Arbuscular Mycorrhizal Fungi Mitigate Lead Toxicity in Maize by Restructuring Rhizosphere Microbiome and Enhancing Antioxidant Defense Mechanisms
Xiaoxiang Zhang, Bin Zhao, Yan Zheng, Man Li, Huaisheng Zhang, Pingxi Wang, Shilin Chen, Xining Jin, Xiangyuan Wu
Abstract
The remediation of lead (Pb)-contaminated soils through eco-friendly strategies is critical for sustainable agriculture. This study investigated the role of arbuscular mycorrhizal fungi (AMF) in enhancing maize tolerance to Pb stress and modulating rhizosphere microbial communities. A pot experiment was conducted with maize (Baiyu833) under four Pb concentrations (0, 900, 1800, 2700 mg·kg−1) and three AMF treatments: non-inoculation (Non), Funneliformis mosseae (Fm), or Rhizophagus intraradices (Ri).
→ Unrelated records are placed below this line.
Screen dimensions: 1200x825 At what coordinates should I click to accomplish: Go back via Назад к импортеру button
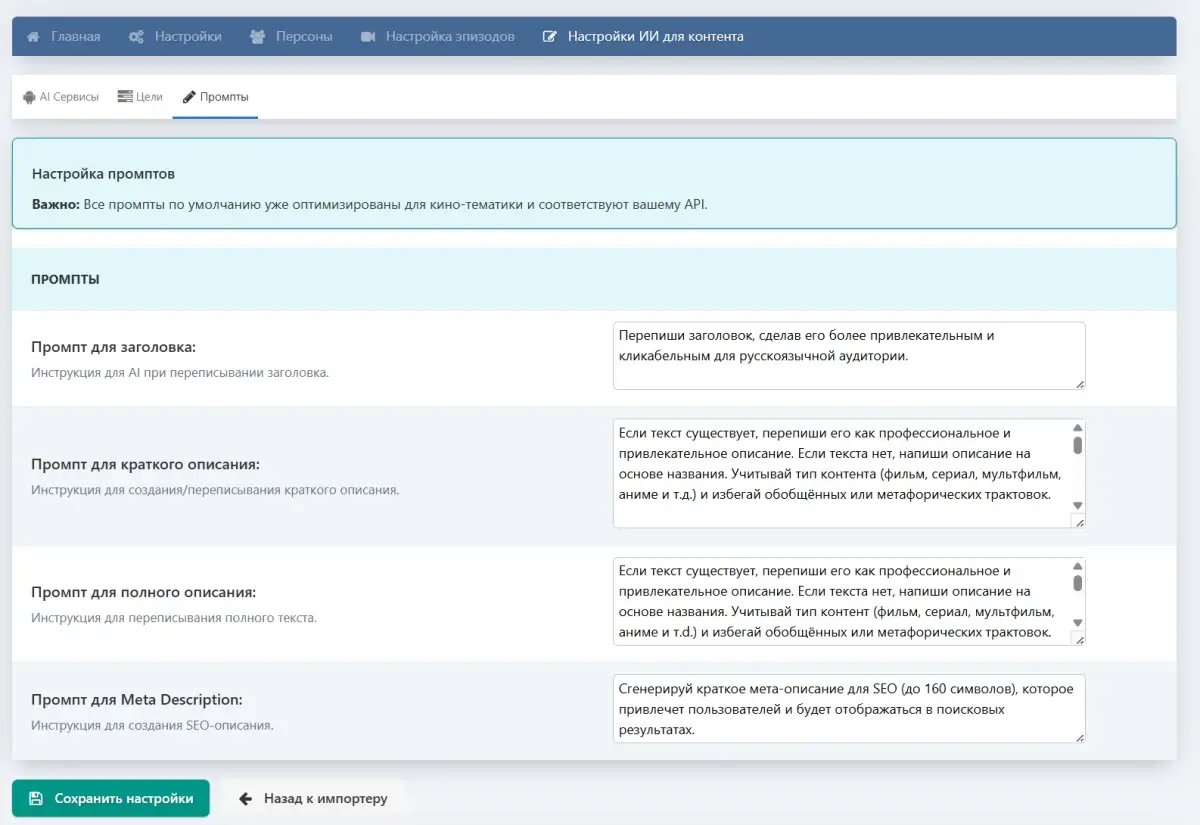(x=313, y=799)
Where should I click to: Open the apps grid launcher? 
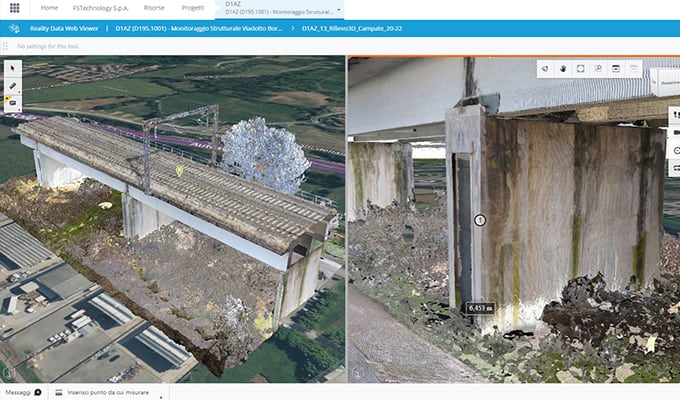pyautogui.click(x=12, y=8)
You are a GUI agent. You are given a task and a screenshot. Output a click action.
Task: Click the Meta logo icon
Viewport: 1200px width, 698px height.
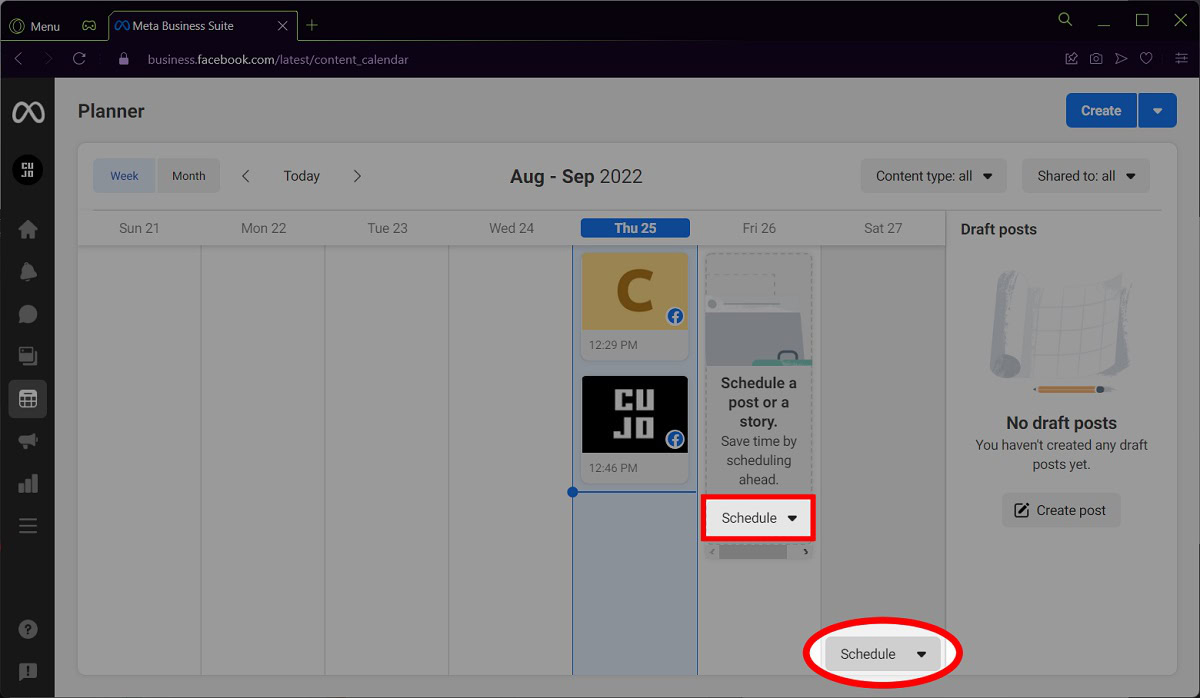(x=27, y=113)
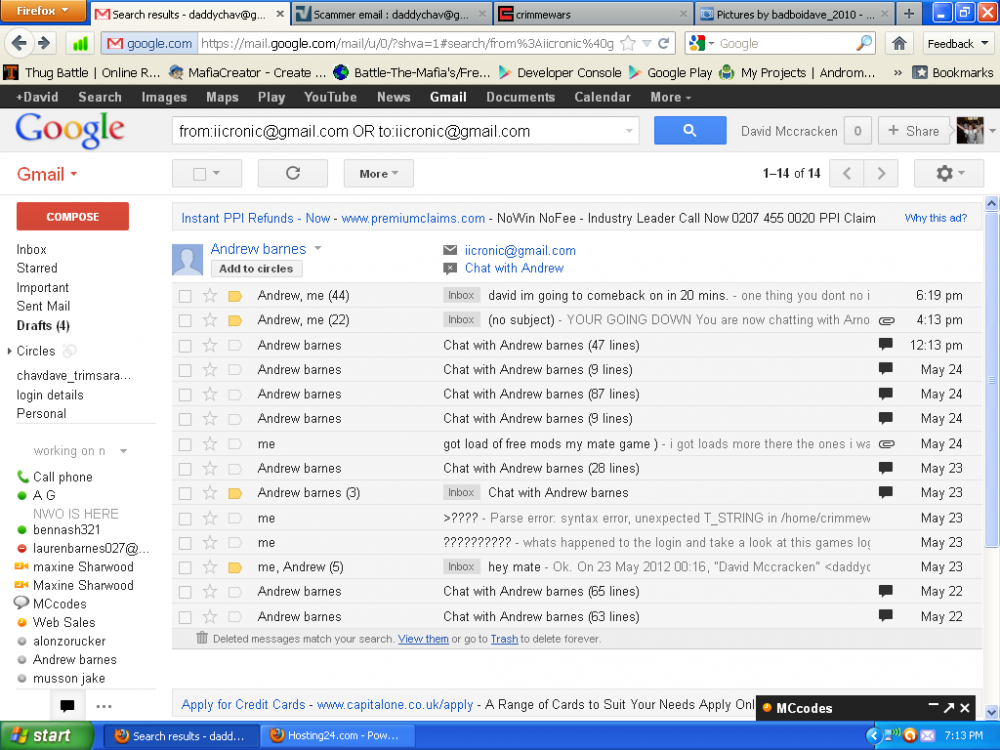Expand the Circles label in sidebar
The height and width of the screenshot is (750, 1000).
10,352
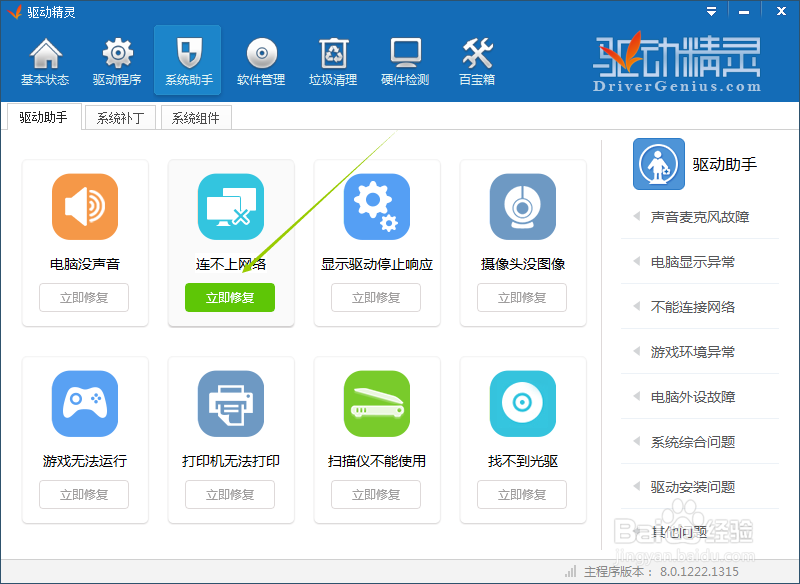This screenshot has height=584, width=800.
Task: Switch to the 系统补丁 tab
Action: point(120,117)
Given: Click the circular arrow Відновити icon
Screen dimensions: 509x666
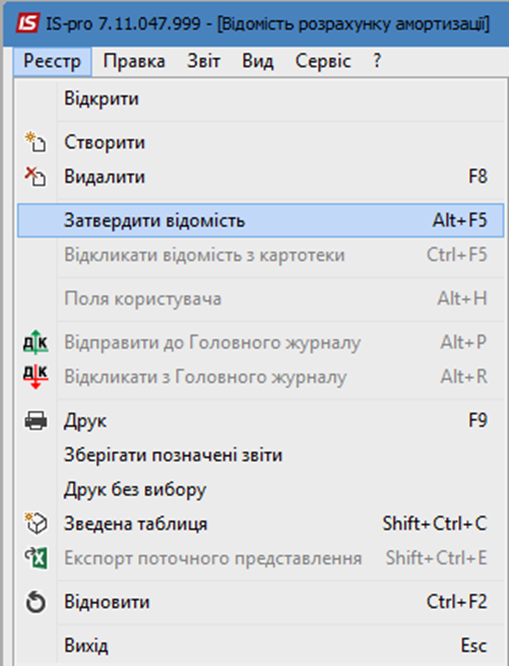Looking at the screenshot, I should [x=36, y=602].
The results demonstrated that AMF inoculation significantly increased plant biomass, boosted antioxidant enzyme activities (SOD, POD), and reduced malondialdehyde (MDA) levels, mitigating Pb-induced oxidative stress. AMF restricted Pb translocation to aerial parts, with root Pb accumulation reaching 2110.76 mg·kg−1 (Fm) and 2090.56 mg·kg−1 (Ri) under Pb2700, enhancing phytostabilization. High-throughput sequencing revealed that AMF inoculation enriched α-diversity indices and restructured bacterial communities, favoring beneficial taxa like Promicromonospora, which are linked to heavy metal resistance and plant growth promotion. Principal coordinate analysis highlighted distinct clustering of microbial communities driven by AMF, emphasizing their role in alleviating Pb toxicity. These findings underscore that AMF enhance maize resilience to Pb by regulating antioxidant defense, immobilizing Pb in roots, and recruiting stress-tolerant rhizosphere microbiomes. This study provides insights into AMF-assisted phytoremediation as a sustainable strategy for Pb-contaminated soils.